>> START Supplied text

This Rosh Hashanah, New Jews in the Pews; Research Shows More Racial and Ethnic Diversity in Jewish America; Study Shows the Increase in Diverse Jews Mirrors the Changing Racial and Religious Character of America
SAN FRANCISCO, Sept. 28 -- This Rosh Hashanah, a growing number of American Jews in synagogues across the country will draw from ethnically and racially diverse backgrounds.
New research debunks the commonly held view that America’s Jews are a monolithic people of exclusively white European ancestry. In their new book, In Every Tongue (Institute for Jewish & Community Research, $25, 251 pages) noted scholar Gary A. Tobin and co-authors and show that American Jews are a multiracial people -- perhaps the most diverse people in history.
Of the nation’s 6 million Jews, roughly 1.2 million, or 20 percent, consist of African-American, Asian-American, Latino, Sephardic (of Spanish and Portuguese descent), Middle Eastern, and mixed-race Jews. This minority within a minority is growing, and has the potential to change the traditional debate over the future of American Jewish life. Prior estimates of the size of this community of Jews ranged between 10 and 14 percent.
“The Jewish people began at the intersection of Africa, Asia, and Europe. We are simply becoming who we have always been,” said Diane Tobin. The authors uncovered overlooked groups among the Jewish people, including:
-- Latinos reclaiming their Jewish roots, 500 years after the Spanish Inquisition -- who view themselves not as “converts” but as “reverts” to Judaism.

>> END Supplied text

### [Work to do]
Continue the press release on racial and ethnic diversity among American Jews, starting after its final sentence.

>> START Information supplied

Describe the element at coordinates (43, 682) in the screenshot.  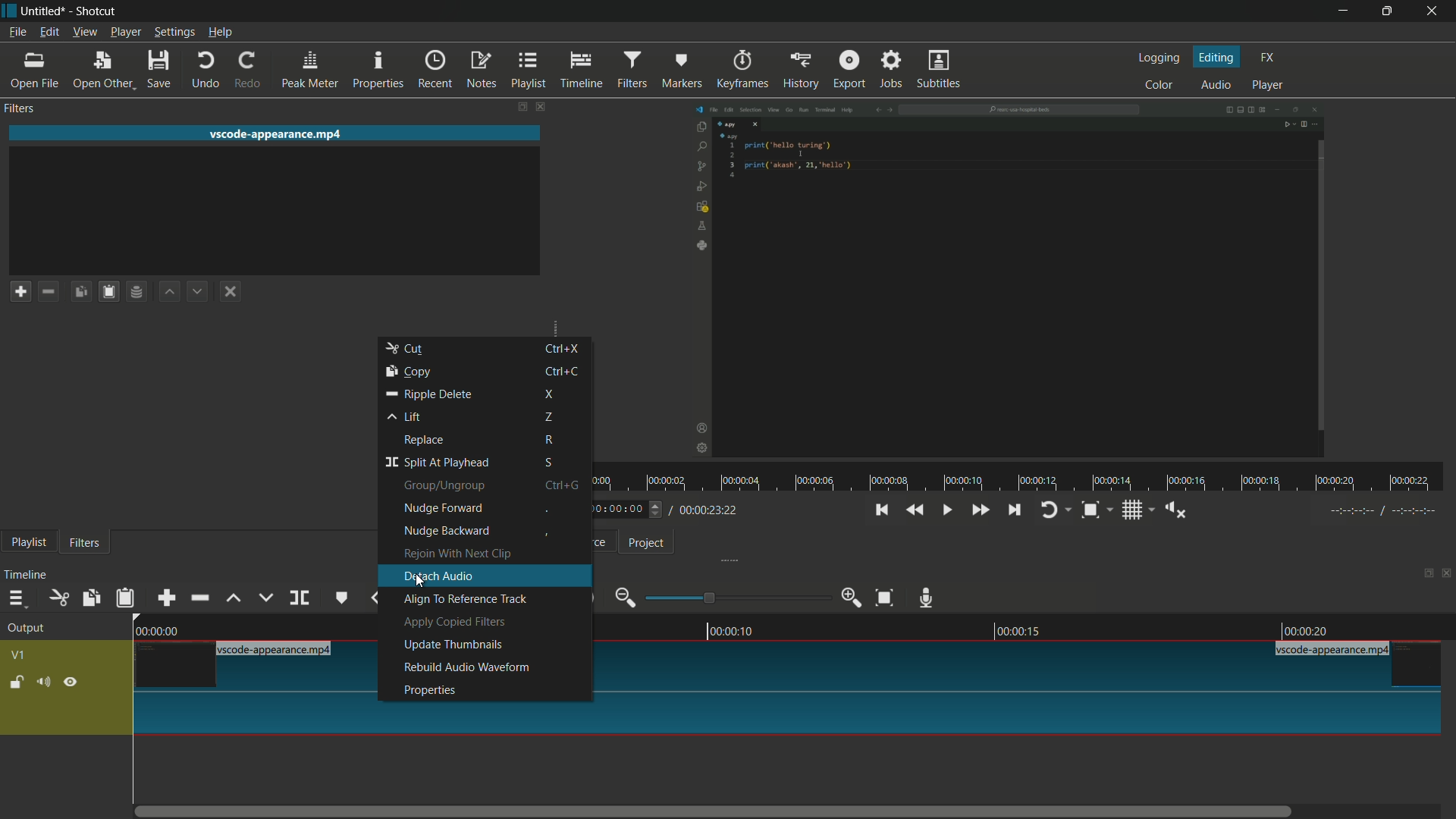
I see `mute` at that location.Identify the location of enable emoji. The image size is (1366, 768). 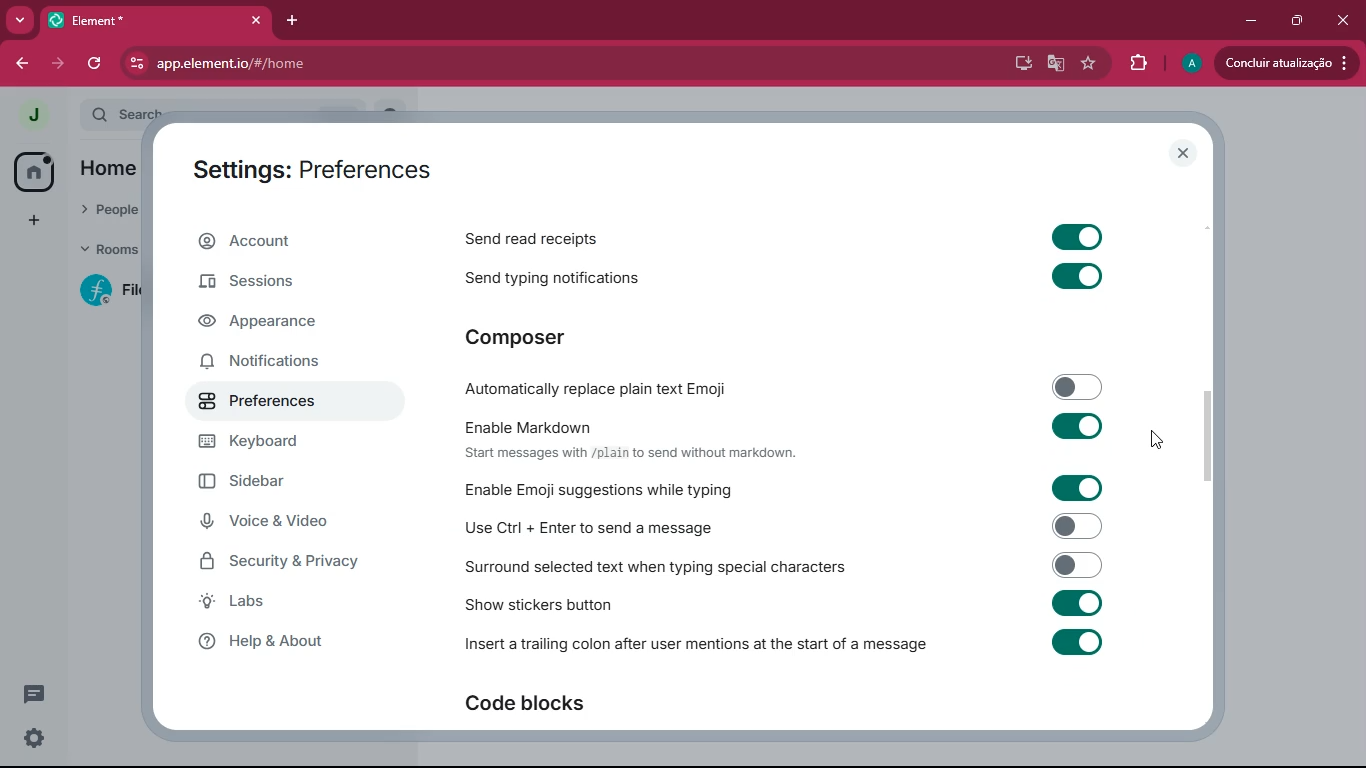
(597, 490).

>> END Information supplied

### [Task answer]
-- Long-established communities of African-American Jews in many cities, such as Chicago and New York, with their own institutional structures.
-- In addition, nearly 1 million diverse Americans closely connected to Jews -- spouses, children, parents, siblings -- many of whom practice some Jewish customs and identify with Jewish issues.
Over a four-year period, the Tobins and Rubin conducted over 200 personal interviews and focus groups, collected original survey data on more than 1,000 people from over 300 households in 36 states, and visited numerous communities of diverse Jews to observe and understand their institutional structures.
The authors found that some diverse Jews feel isolated from their racial and ethnic communities as well as from the Jewish community. Despite this challenge, they identify strongly with both communities.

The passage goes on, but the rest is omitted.